Saturday marked the end of the Fulbright International Summer Institute (FISI). The fact that I’m still standing (albeit hardly) after two of the most fun, socially invigorating, and intellectually stimulating weeks of my life feels like an accomplishment in and of itself. Somewhere in the blur that was FISI, I managed to:
- learn how to say “cheers” in Bulgarian (Nazdrave!)
- develop an understanding for the complex ethnic tensions that exist in the Balkans
- pick up on the basic rules of “belot,” a popular Bulgarian card game
- study tactics for successful conflict resolution in both interpersonal and international disagreements
- eat dessert after just about every single meal (I know this one is especially impressive)
- teach Bulgarian friends popular American card games and expressions
- hear directly from Israeli and Palestinian ambassadors regarding the conflict in Gaza
- nearly burn my face off in a sauna (thanks, Pradeep)
- meet the lead actor from Don Giovanni
- beat a Bulgarian friend in table tennis
- lose to that same Bulgarian friend in table tennis more times
- disagree on potentially contemptuous topics with tact
- laugh…a lot
- dance a traditional Bulgarian dance
- listen to a Mozart symphony
- learn enough Bulgarian to make a presentation about myself…IN BULGARIAN!!!

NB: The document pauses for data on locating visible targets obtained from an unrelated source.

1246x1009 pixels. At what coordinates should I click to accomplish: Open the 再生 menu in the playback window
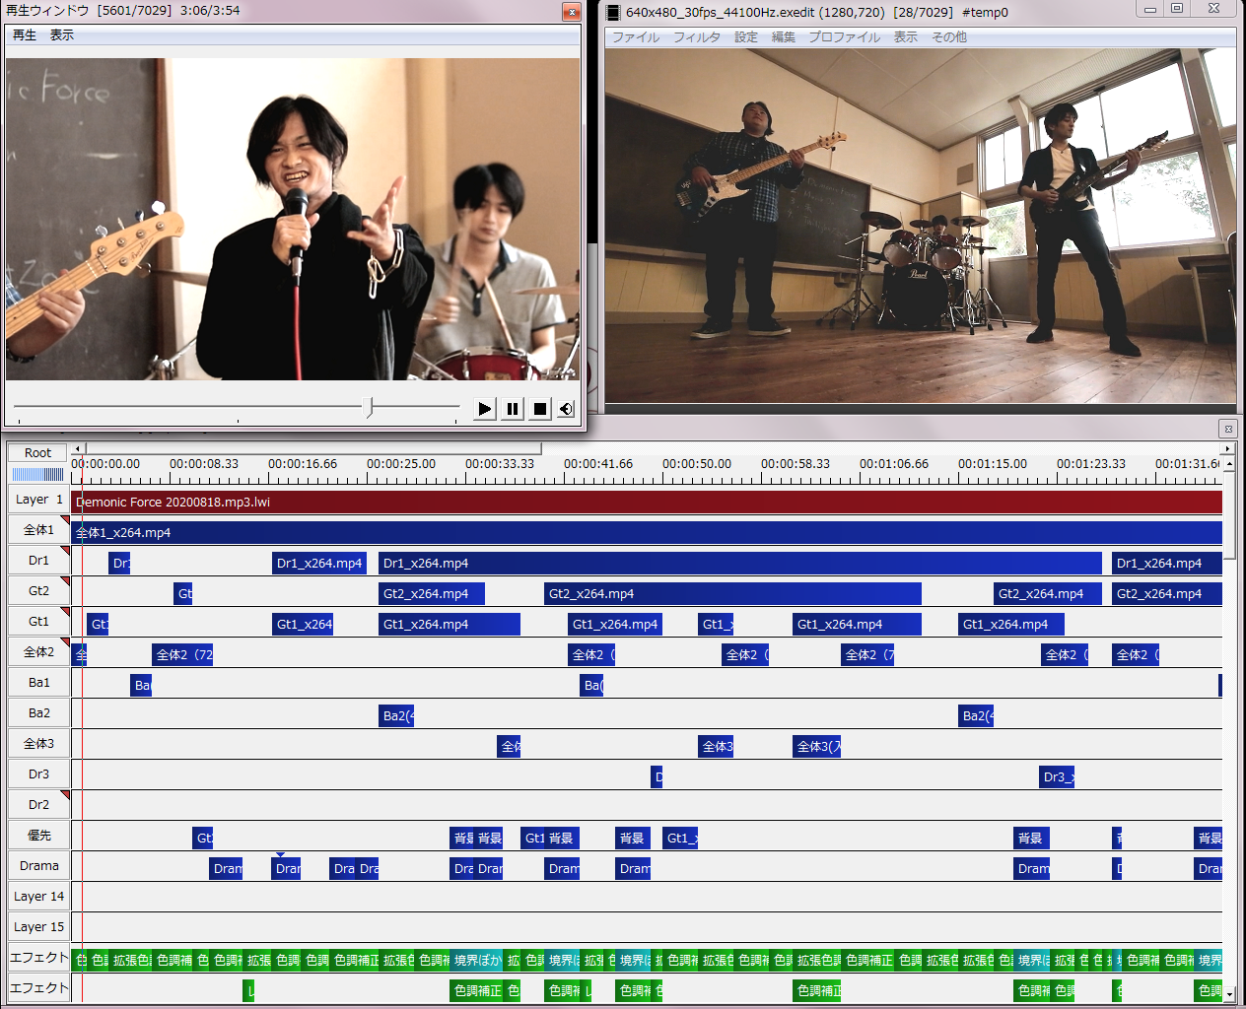25,35

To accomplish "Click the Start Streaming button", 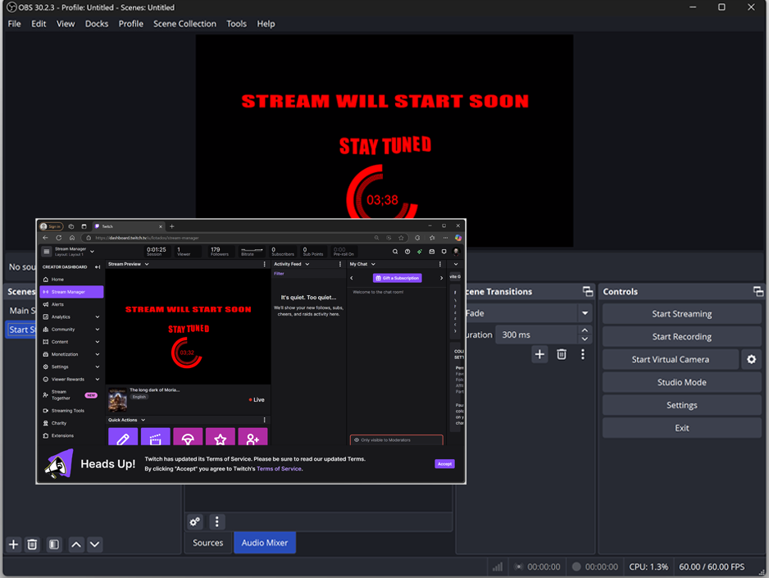I will pyautogui.click(x=681, y=313).
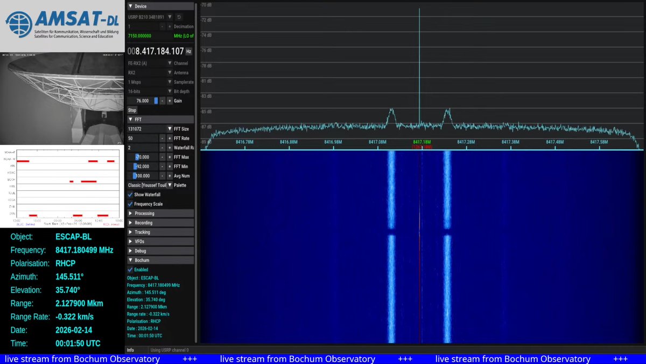646x364 pixels.
Task: Click the Hz unit icon beside the frequency readout
Action: 188,51
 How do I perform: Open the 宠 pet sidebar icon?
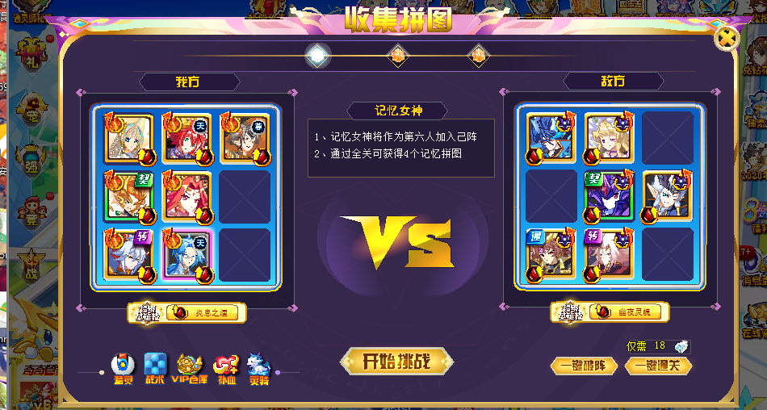(x=32, y=109)

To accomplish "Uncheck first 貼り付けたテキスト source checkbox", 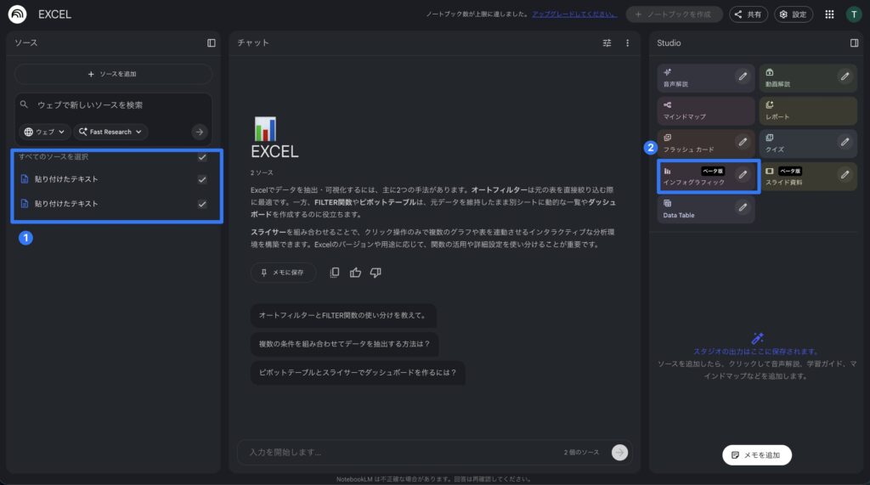I will click(x=202, y=179).
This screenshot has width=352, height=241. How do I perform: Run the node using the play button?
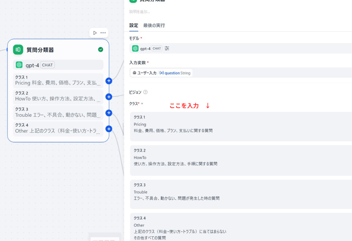coord(94,33)
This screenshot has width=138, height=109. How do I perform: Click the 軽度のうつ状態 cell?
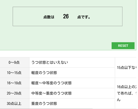tap(72, 73)
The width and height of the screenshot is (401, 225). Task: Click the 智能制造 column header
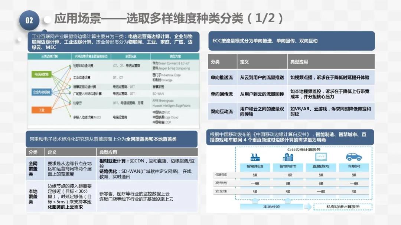click(x=255, y=166)
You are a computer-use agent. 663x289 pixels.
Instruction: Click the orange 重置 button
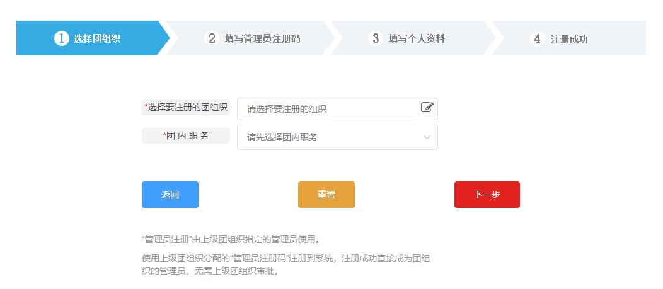tap(326, 195)
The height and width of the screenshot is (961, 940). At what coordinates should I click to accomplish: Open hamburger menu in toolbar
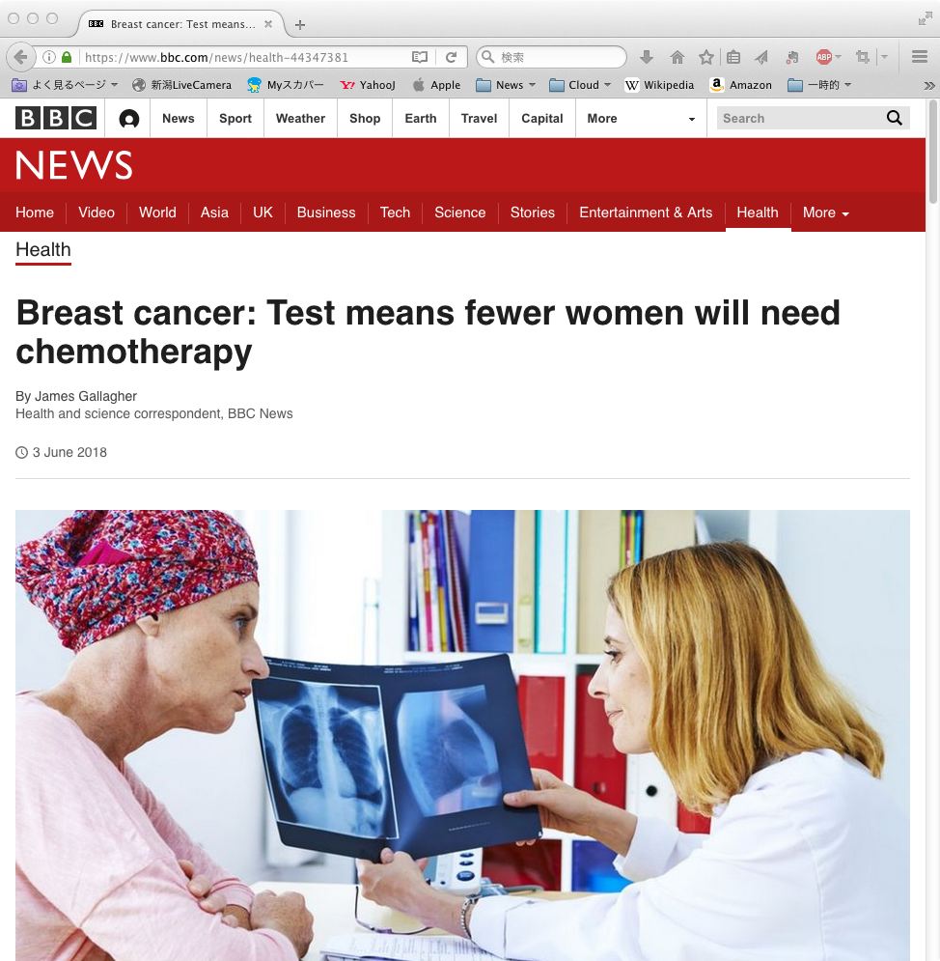[919, 57]
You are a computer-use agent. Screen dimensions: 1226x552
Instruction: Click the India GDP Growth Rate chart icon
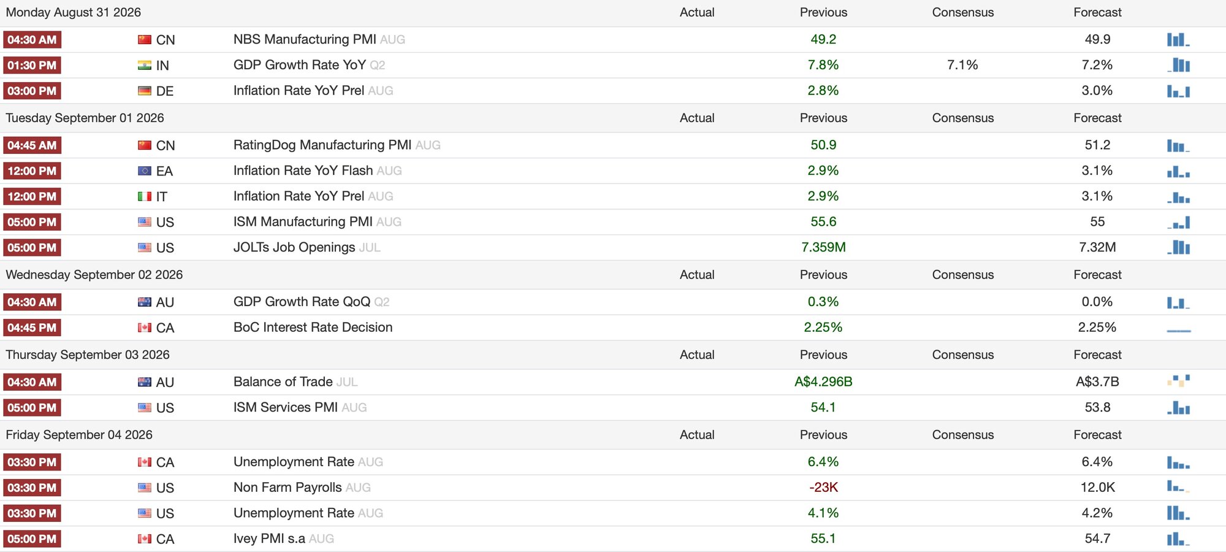tap(1178, 65)
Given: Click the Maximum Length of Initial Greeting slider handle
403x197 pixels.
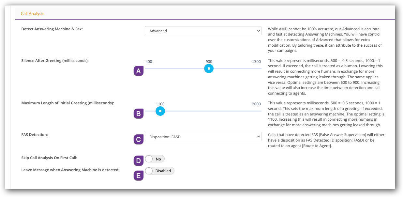Looking at the screenshot, I should [x=160, y=111].
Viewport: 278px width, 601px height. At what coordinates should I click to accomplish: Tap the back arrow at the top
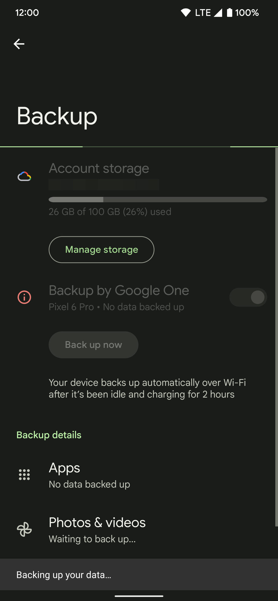pos(19,44)
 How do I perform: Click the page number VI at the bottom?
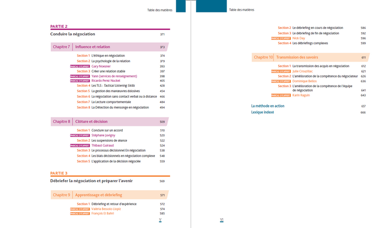pos(222,220)
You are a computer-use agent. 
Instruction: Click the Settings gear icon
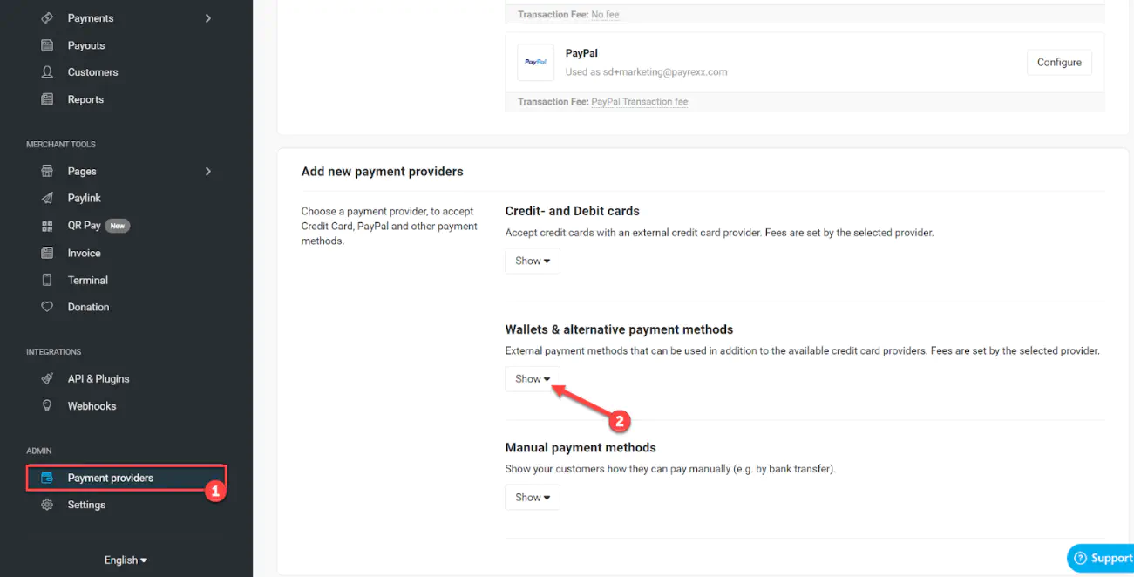[48, 506]
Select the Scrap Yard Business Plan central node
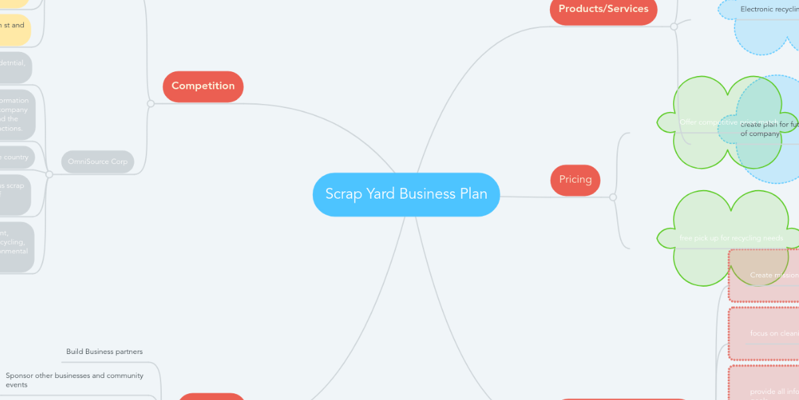This screenshot has width=799, height=400. click(406, 195)
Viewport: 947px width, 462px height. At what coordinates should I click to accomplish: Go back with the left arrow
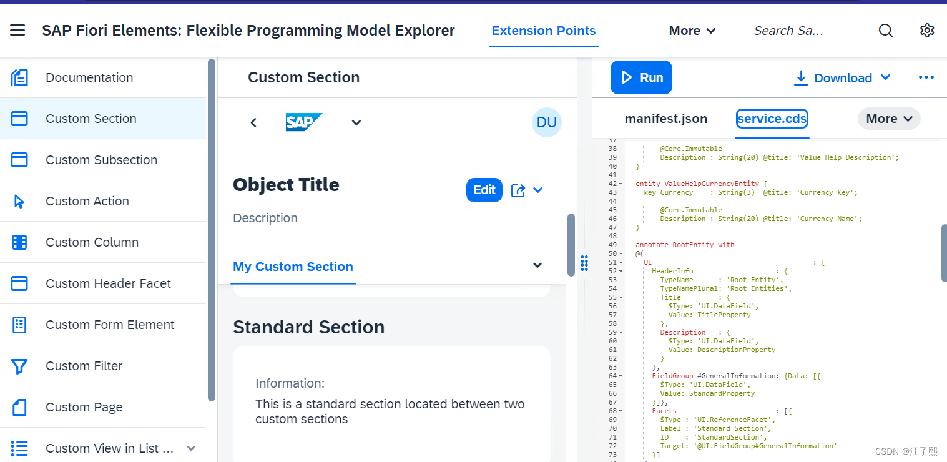pos(253,122)
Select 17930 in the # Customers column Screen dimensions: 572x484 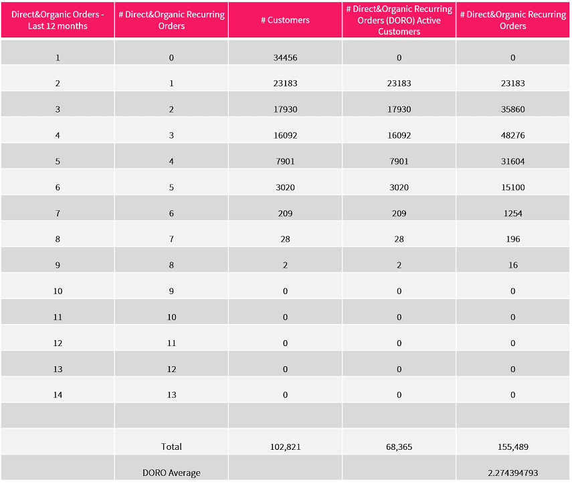click(x=285, y=109)
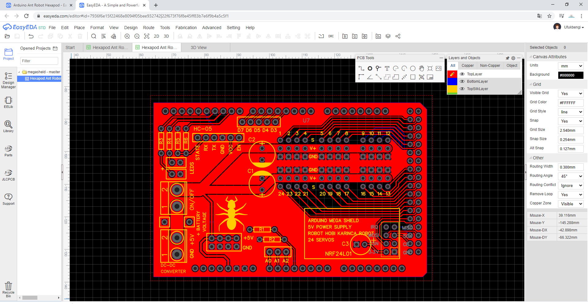Open the EELib panel in the sidebar
Image resolution: width=588 pixels, height=304 pixels.
click(x=8, y=102)
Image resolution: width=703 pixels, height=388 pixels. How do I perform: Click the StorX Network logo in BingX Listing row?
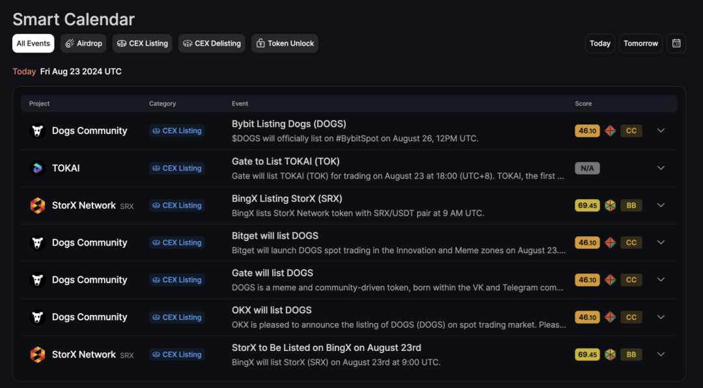pyautogui.click(x=38, y=206)
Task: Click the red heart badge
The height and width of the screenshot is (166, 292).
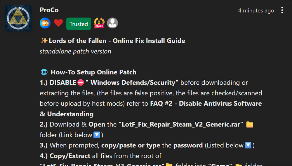Action: [x=58, y=23]
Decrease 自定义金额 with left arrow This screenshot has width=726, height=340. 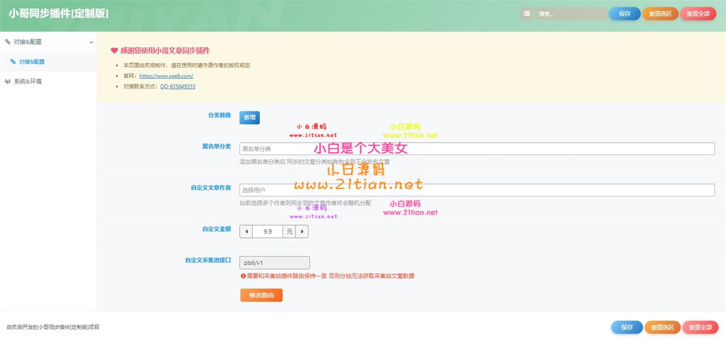[x=245, y=231]
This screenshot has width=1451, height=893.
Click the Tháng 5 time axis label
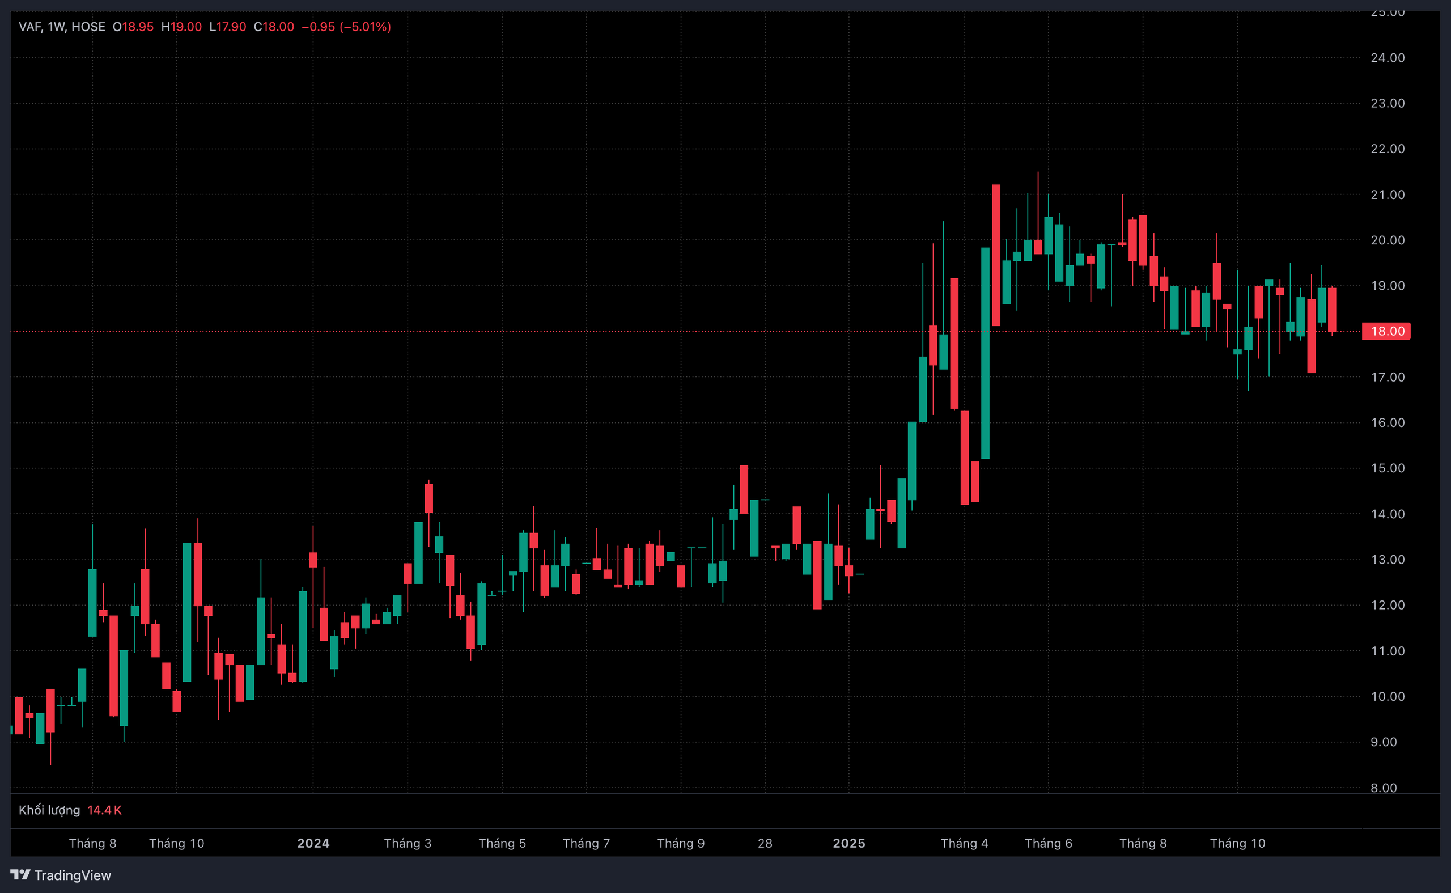[x=502, y=843]
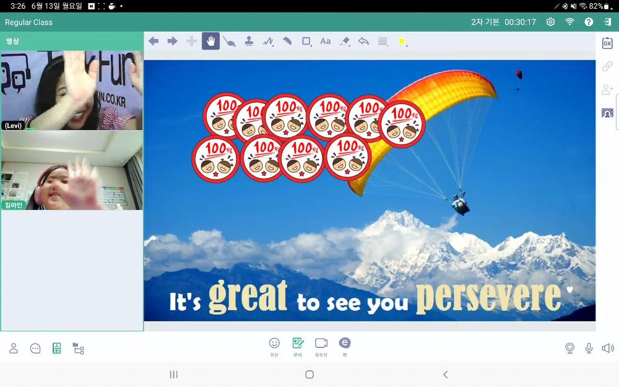Toggle the speaker sound
Image resolution: width=619 pixels, height=387 pixels.
point(608,348)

- and most importantly, walk away with a handful of lifelong friendships
FISI friends before dinner
To celebrate the program’s completion, everyone had dinner at the hotel’s Golf Club. After dinner, the dancing started almost immediately with the traditional Bulgarian “Horo.” The Horo is incredibly fun, and is popular at weddings, festivals, parties, and other social gatherings. As you can see in this video, dancers hold hands and follow the steps of a leader who snakes and weaves all over the dance floor. I found I could keep up with the simple patterns pretty well, but once the steps got complicated, the Bulgarians were in a league of their own. I’m hoping that with enough practice, I’ll be able to keep up in the future!
Saying goodbye to my FISI friends was difficult. I didn’t anticipate getting so close to new friends so quickly, but that’s exactly what happened. One thing (of many!) I really enjoyed about the smaller group of friends I spent the most time with was that despite being from all walks of life, we each put forth a genuine effort to understand each other’s backgrounds, experiences, and perspectives, and to share our own. My Bulgarian friend dubbed the Americans in our group “Local Americans.” Unsure why, I asked him to explain what he meant. He said that he could tell we had a strong desire to really understand Bulgarian people, language, and culture, amongst other things. While some other Americans at FISI and otherwise had hung out with exclusively other Americans, he appreciated our curiosity and desire to bond with locals. I’d encourage others to “think local” when they travel. Try local food, learn some phrases in the local language, and strike up conversations with local people; so much can be learned this way.
I went on two tours today in Sofia, that I hope to post about soon. Tomorrow, I head to Macedonia for a couple days, where I will work hard to continue living up to my “Local American” nickname.